By Shelly Banjo 

Wal-Mart Stores Inc. has sued Visa Inc. for more than $5 billion, claiming the card network charged unreasonably high fees when the retailer's customers paid with plastic.

Retailers are charged fees set by Visa and other card networks every time a customer pays with a credit or debit card. In its suit, Wal-Mart alleges that the way Visa set those "swipe fees" violated antitrust regulations and generated more than $350 billion for card issuers over nine years, in part at the expense of the retailer and its customers.

Visa declined to comment. The company has repeatedly denied that its fees are anticompetitive.

The lawsuit, filed this week in the U.S. District Court for the Western District of Arkansas, extends a long-running battle between the retailer and the payments network. Wal-Mart helped win a $3 billion class-action settlement with Visa and MasterCard Inc. in 2003 over the card networks' requirement that merchants who accepted their credit cards must also accept their debit cards.

Interchange fees, the industry term for card-swipe fees, have been another major point of contention between the two camps. The fees are set by Visa and other card networks and collected by card-issuing banks like J.P. Morgan Chase & Co. Retailers have argued that the fees had been set too high due to a lack of competition with the two payment industry giants.

Smaller retailers settled over the issue in July 2012, but dozens of large merchants including Wal-Mart, Target Corp. and Macy's Inc. opted out so they could pursue suits of their own--hence the suit filed this week.

Companies that opted out of the settlement have argued that the deal wouldn't prohibit card networks from raising card-processing fees later on and would require merchants to waive their rights to sue payment networks on all current or future payment methods, ranging from credit cards to mobile phones.

The settlement received final approval by a federal judge in December, though several retailers have appealed. It is aimed at ending more than 50 lawsuits filed against the card networks and large banks that issue cards since 2005. Under the settlement, merchants stand to receive about $5.7 billion.

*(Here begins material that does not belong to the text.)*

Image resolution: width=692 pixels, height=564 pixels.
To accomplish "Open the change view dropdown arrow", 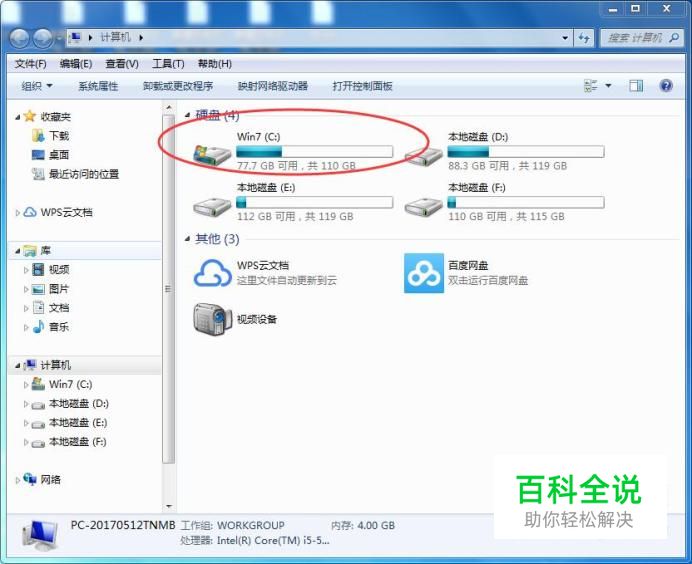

Wal-Mart used the lawsuit filed this week to throw in a laundry list of complaints against Visa, including claims that the high fees imposed by the payment network caused the retailer to lose sales.

"The anticompetitive conduct of Visa and the banks forced Wal-Mart to raise retail prices paid by its customers and/or reduce retail services provided to its customers as a means of offsetting some of the artificially inflated Interchange Fees," the company said. "As a result, Wal-Mart's retail sales were below what they would have been otherwise."

Wal-Mart also took a shot against Visa over payment card security. Data breaches last year at Target Corp., Neiman Marcus and others have drawn attention to the country's slow adoption of card technology that uses computer chips and PIN numbers and is seen as less susceptible to fraud than the current system of magnetic stripes.

"Wal-Mart was further harmed by anti-innovation conduct on the part of Visa and the banks, such as perpetuating the use of fraud-prone magnetic stripe system in the U.S. and the continued use of signature authentication despite knowledge that PIN authentication is more secure, a fact Visa has acknowledged repeatedly," it said in the suit.

Visa and MasterCard have been pushing merchants and banks to adopt the technology, arguing it could significantly reduce the impact of data breaches. Both companies have set an October 2015 deadline for merchants to upgrade to the technology or face increased liability for future data breaches.

Some banking groups have previously accused merchants of dragging their feet on adopting the technology.

Andrew R. Johnson contributed to this article.